Mercredi._ Le conte de Noël animalier (à défaut d’être animaliste) de la semaine. Une chienne – elle s’appelle Etoile – qui avait disparu de chez elle – ou plutôt de chez ses maîtres – à Sousceyrac vient d’être retrouvée trois mois plus tard dans le Puy-de-Dôme. Elle a parcouru 200 km. L’alerte lancée et bien relayée sur les réseaux sociaux a permis ce petit miracle. Fabien, un sauveteur bénévole, a joué un rôle prépondérant. Bref, tout est bien qui finit bien. Sibelle écrase une larme. Je suis près de l’imiter. On estime que 75 000 animaux de compagnie disparaissent chaque année. Ou sont volés.
Jeudi._ Le dossier de l’aménagement de la RD 653 au niveau de la côte du Cluzel, sur les communes de Labastide-Marnhac, Trespoux-Rassiels et Villesèque, continue de progresser. Mais il reste encore des étapes avant les travaux, prévus à compter de fin 2025 : enquête parcellaire, acquisitions foncières, travaux liés à l’environnement, fouilles archéologiques préventives… La politique, quand elle touche le concret, confine au travail de fourmi. Mais c’est sans doute celle-là qui change la vie. Non ? Pas que. Certes. Mais quand même.

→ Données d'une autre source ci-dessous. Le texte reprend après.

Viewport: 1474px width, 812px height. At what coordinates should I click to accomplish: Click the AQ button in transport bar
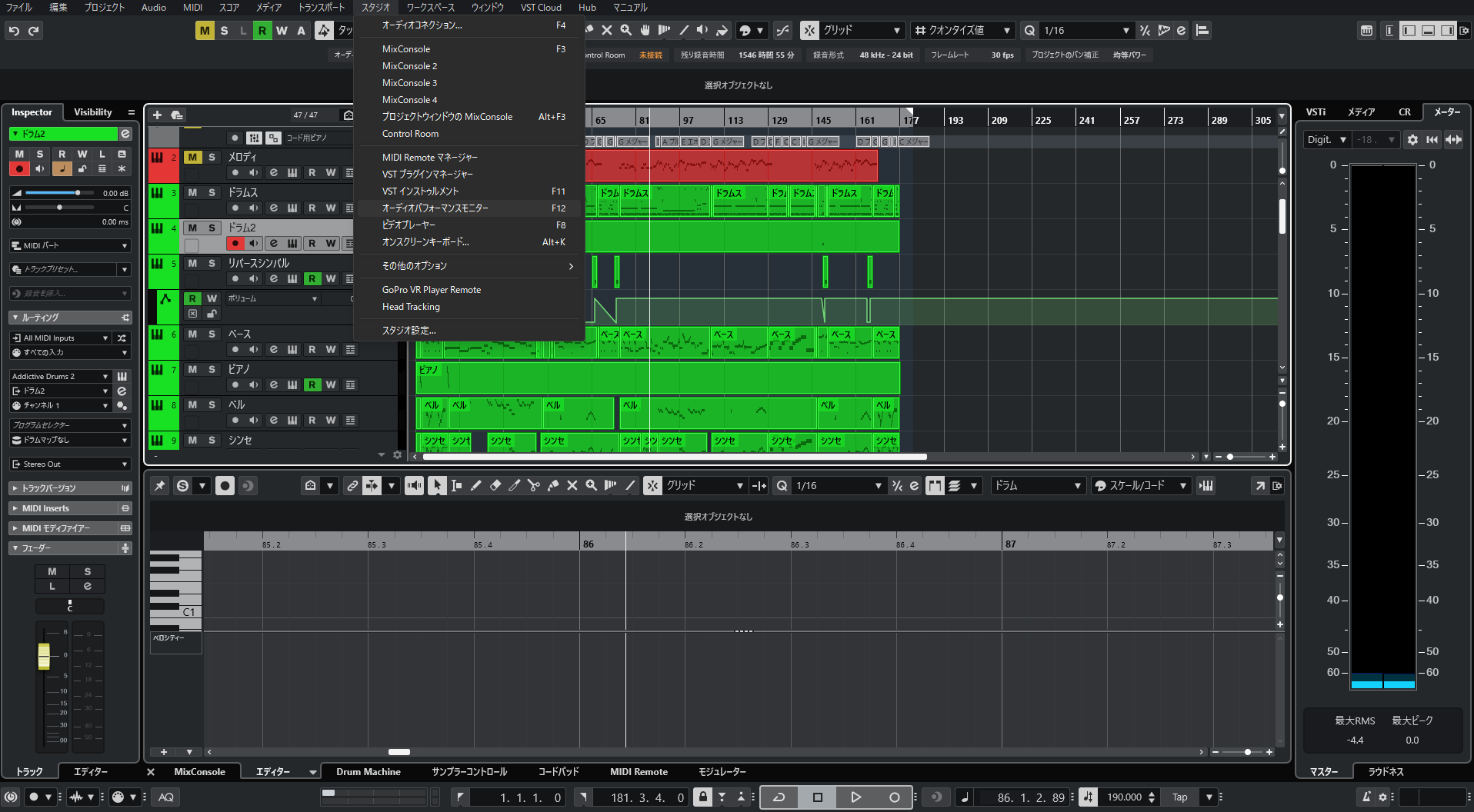pyautogui.click(x=166, y=797)
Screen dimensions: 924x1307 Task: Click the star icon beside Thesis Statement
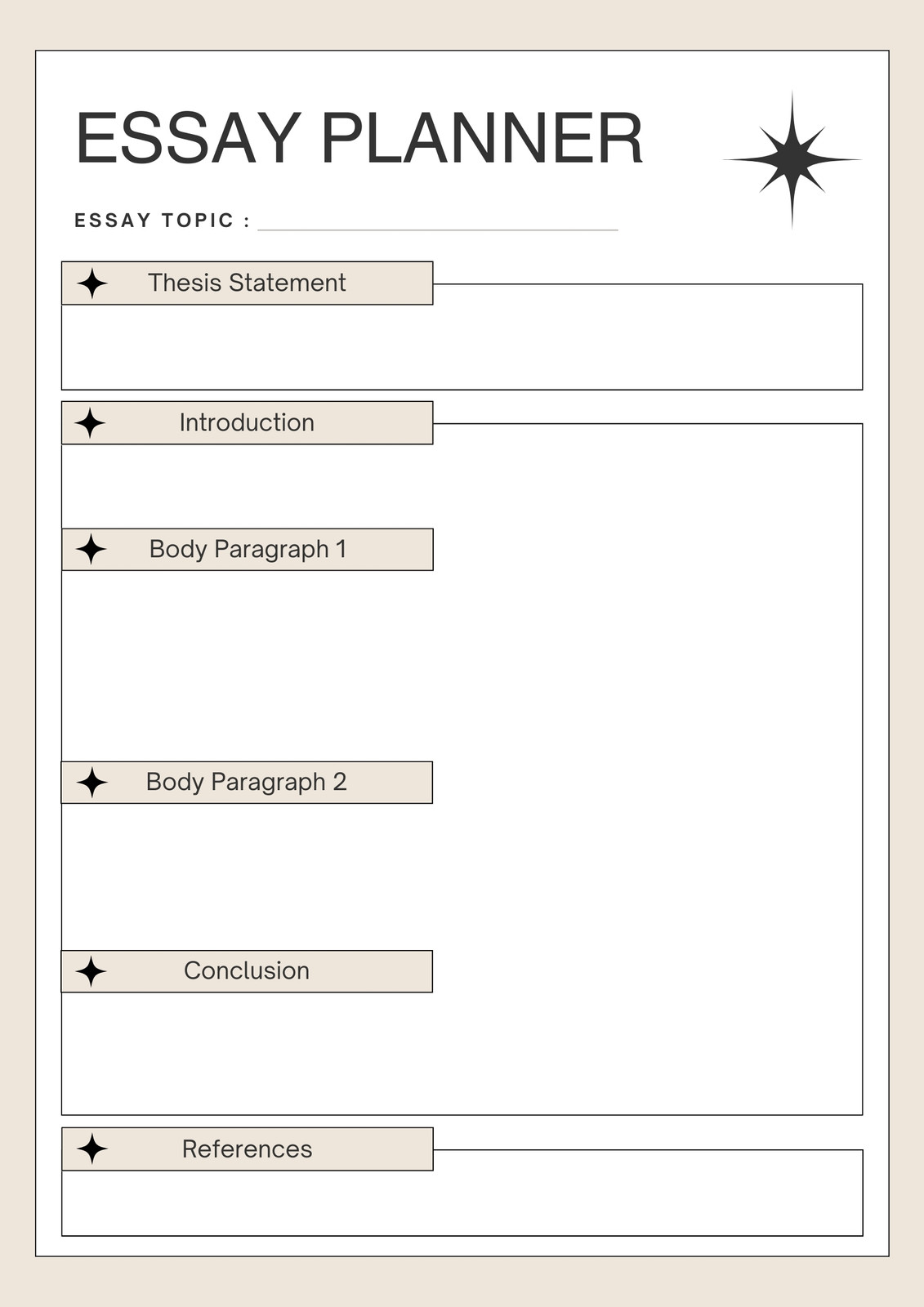click(92, 283)
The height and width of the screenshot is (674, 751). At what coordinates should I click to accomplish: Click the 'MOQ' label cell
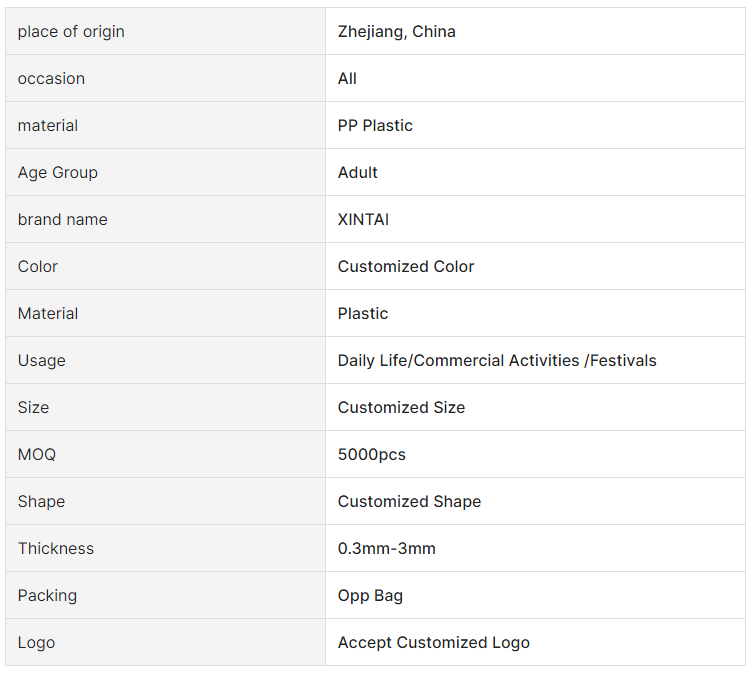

Vendredi._ Un mot de sport. Avant les Jeux, avant le 8ème de finale France- Belgique à l’Euro de foot lundi, le tour de France cycliste s’élance aujourd’hui de Florence en Italie. Le tracé est très spécial cette année en raison des JO, justement. Sibelle s’inquiète : « J’espère que nos champions ne vont pas être victimes du syndrome de Stendhal. Tu sais, quand on ressent des vertiges devant un tel ensemble de beautés artistiques ! » Je m’empresse de la rassurer. « Ils vont trop vite pour en profiter. En revanche, il y a des vues d’hélicoptère qui vaudront le coup pour les téléspectateurs ! » La campagne toscane me semble de fait plus éblouissante que la campagne électorale. C’est dit.